CQC 'quick start' tutorials

Dean Roddey

Senior Member
CQC is a very powerful product, and that causes a lot of folks to think that it is something that they'd never figure out. But we understand that it has a learning curve and have always had a 'quick start' scheme to help you get a fairly nice setup without any need to dig into CQC's hard core customization features.
 
Here is a Youtube playlist that demonstrates what is involved. This one picks up after the first few videos of the main playlist, which shows you how to install CQC, do some basic setup, and how to install device drivers. At that point you can use the quick start scheme to generate a nice set of touch screens in multiple resolutions and for multiple rooms. You don't need to watch the other videos in order to go through these and get a feel for what is involved.
 
https://   www.youtube.com/watch?list=PLJojk5z5q10RZKzxzyBlNI8VktL4uEls2&v=gWK4GwDO7bA
 
* I had to 'break' the URL above because the forum software doesn't seem to allow you to post a playlist, it just embeds the first video.
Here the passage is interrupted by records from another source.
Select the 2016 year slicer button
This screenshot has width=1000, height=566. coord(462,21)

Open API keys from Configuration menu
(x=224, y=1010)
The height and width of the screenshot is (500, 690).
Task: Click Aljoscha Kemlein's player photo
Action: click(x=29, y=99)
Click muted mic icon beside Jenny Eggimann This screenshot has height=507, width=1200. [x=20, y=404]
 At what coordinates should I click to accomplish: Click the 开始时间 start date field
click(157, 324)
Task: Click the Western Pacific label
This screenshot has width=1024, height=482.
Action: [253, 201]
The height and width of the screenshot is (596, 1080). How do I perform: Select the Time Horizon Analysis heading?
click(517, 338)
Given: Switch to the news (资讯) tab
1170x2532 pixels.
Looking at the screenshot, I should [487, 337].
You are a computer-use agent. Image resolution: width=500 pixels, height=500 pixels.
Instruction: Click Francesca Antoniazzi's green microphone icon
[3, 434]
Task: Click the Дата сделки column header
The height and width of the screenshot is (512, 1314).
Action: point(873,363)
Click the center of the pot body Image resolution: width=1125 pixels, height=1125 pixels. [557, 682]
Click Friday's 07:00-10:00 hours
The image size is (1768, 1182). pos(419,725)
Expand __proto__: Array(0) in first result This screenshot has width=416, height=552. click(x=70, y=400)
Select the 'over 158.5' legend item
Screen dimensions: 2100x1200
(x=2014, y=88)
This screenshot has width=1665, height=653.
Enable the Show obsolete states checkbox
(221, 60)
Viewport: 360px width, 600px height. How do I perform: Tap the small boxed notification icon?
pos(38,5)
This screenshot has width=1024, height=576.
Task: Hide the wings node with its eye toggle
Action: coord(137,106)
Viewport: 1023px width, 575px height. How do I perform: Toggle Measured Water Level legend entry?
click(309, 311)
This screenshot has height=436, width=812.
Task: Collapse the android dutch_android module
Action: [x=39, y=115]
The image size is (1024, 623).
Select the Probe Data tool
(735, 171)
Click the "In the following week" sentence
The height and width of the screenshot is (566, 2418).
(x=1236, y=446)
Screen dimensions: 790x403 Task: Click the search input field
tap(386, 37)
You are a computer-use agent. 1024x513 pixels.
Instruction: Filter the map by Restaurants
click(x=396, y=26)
Remove the spaces to get the actual URL.
 
 
Though it's not officially released yet, this will also get you nice, all local, voice control over these same features using our new Jarvis feature, which we currently have released to our existing customers for evaluation and feedback. Once it is ready to go, you can have very nice voice control as well. Here is a quick and dirty preview video of how the voice control works:
 
http://www.charmedquark.com/Web2/PostImages/5_1Previews/JarvisPreview2.mp4
 
It's far more conversational and natural than the Echo can provide, though we support the Echo as well if you want to use that. But the automatic support for the 'quick start' functionality is only supported via the Kinect 2.0 Sensor, because it allows us to support the kind of back and forth that you hear in the example video above.
 
The voice demo impresses me every time I watch it. I think it changes the whole character of interacting with the system. Also makes Alexa and Google Voice look a little primitive by comparison.
 
Voice control is still very much on the hairy edge. There are compromises no matter which way you go. But, getting away from the cloud, and having total local control of the process, which allows for a conversational style, really makes it much closer to how voice control is presented in movies and books and therefore how people would tend to want them to be. The Echo/GHome type products are using their huge back-end power to do untrained recognition of a small number of words. They still get it wrong more than would be hoped, but it does allow for certain things that can't be so easily done otherwise. At our end of the spectrum, we give up that capability because there's not enough fire power (the grammar is fixed, though we dynamically update it based on your system configuration before we fix it.) But, in return we get control over the whole process, so it's not just a voice driven remote control.
 
Someone really needs to hunker down and create a PCI-e card with a butt load of DSP power that will allow for extremely accurate voice recognition (given the input from a mic array) and the ability to do untrained recognition with good accuracy, given just some basic training. In order to do that it would have to provide voice identification, so that it could use the training data for the person speaking. That would have really significant benefits as well, because the system could then know who it was talking to which would allow for privileged commands to be done via voice control.